** What is expected **
For each line of the data below, copy it if it holds the word "page".

** Provided information **

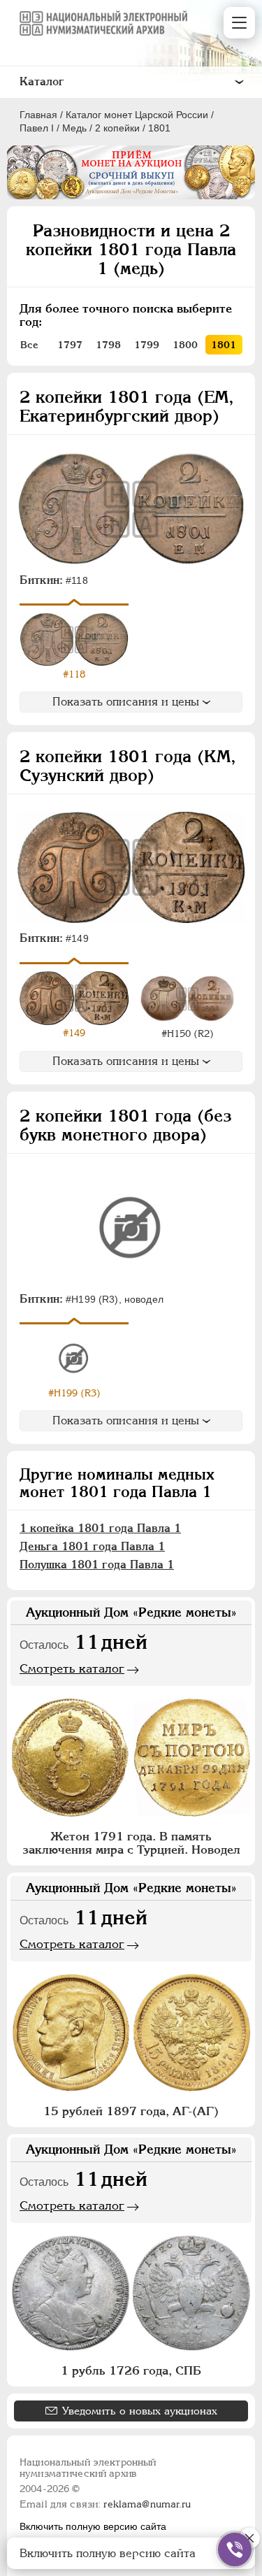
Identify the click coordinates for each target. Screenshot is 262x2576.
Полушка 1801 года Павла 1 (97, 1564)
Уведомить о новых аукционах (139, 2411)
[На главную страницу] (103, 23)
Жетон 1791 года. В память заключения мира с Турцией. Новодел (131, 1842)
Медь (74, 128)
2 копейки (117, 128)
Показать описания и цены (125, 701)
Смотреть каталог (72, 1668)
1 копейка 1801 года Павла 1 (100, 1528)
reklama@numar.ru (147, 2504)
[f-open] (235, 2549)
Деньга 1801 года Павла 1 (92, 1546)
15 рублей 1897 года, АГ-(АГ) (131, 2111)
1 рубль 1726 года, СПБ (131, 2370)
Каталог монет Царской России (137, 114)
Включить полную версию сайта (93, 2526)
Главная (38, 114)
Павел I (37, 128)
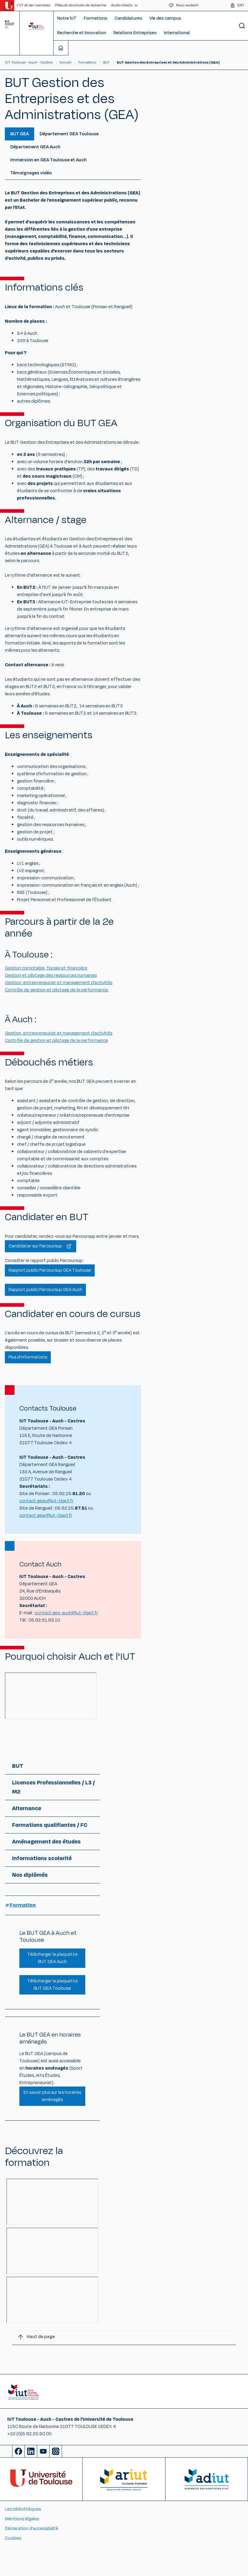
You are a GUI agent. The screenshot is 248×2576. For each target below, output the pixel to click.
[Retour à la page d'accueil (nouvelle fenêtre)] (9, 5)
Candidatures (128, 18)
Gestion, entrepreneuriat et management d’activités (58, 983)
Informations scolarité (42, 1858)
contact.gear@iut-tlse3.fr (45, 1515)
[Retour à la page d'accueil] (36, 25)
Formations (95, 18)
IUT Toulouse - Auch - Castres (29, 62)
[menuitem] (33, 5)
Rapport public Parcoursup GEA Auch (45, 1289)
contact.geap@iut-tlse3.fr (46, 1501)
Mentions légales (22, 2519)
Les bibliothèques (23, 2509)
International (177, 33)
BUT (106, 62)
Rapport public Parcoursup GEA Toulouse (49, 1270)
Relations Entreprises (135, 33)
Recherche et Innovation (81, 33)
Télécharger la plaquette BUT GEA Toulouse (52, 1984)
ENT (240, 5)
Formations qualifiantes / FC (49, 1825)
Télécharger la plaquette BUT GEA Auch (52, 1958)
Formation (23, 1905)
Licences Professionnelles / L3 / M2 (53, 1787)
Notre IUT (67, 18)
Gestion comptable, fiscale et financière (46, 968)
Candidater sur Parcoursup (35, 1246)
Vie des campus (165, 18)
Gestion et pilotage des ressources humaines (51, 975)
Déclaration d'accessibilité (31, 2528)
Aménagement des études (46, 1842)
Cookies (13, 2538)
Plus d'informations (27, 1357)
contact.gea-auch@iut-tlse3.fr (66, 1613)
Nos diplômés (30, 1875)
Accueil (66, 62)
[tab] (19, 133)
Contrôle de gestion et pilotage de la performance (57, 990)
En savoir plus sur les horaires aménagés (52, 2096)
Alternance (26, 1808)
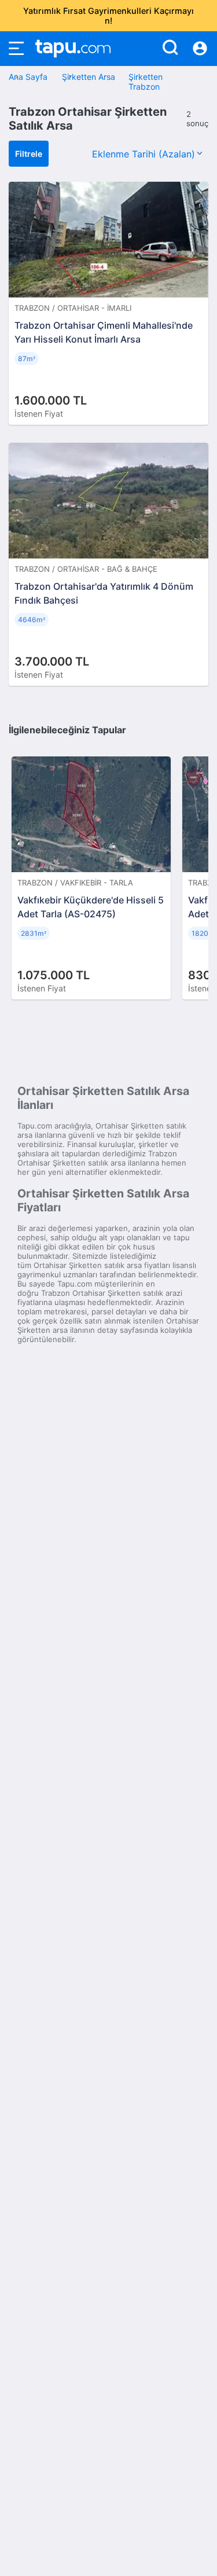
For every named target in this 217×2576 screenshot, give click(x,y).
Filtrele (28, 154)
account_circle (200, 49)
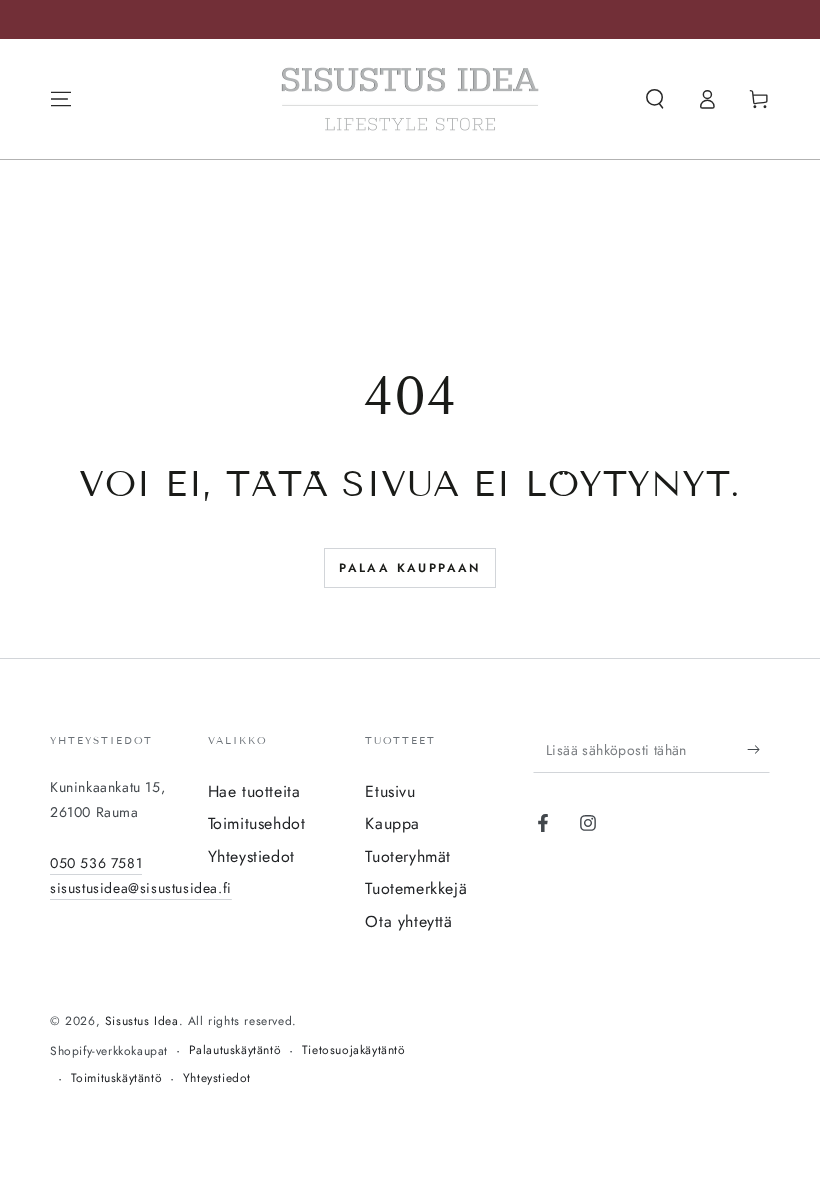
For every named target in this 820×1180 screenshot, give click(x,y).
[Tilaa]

** Result of this task **
[Retour à la page d'accueil (nouvelle fenêtre)] (9, 5)
[Retour à la page d'accueil] (36, 25)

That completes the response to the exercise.